INSTRUCTIONS TO FOLLOW
In the records below, change "Image resolution" to "Screenshot size" wherever it appears, leaving everything else unchanged.

GIVEN RECORDS
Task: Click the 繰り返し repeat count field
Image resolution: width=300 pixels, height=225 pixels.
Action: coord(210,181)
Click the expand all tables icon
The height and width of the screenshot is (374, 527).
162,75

EXERCISE RESPONSE
Task: Click the 繰り返し repeat count field
Screenshot size: width=300 pixels, height=225 pixels.
Action: coord(210,181)
Click the expand all tables icon
The height and width of the screenshot is (374, 527).
162,75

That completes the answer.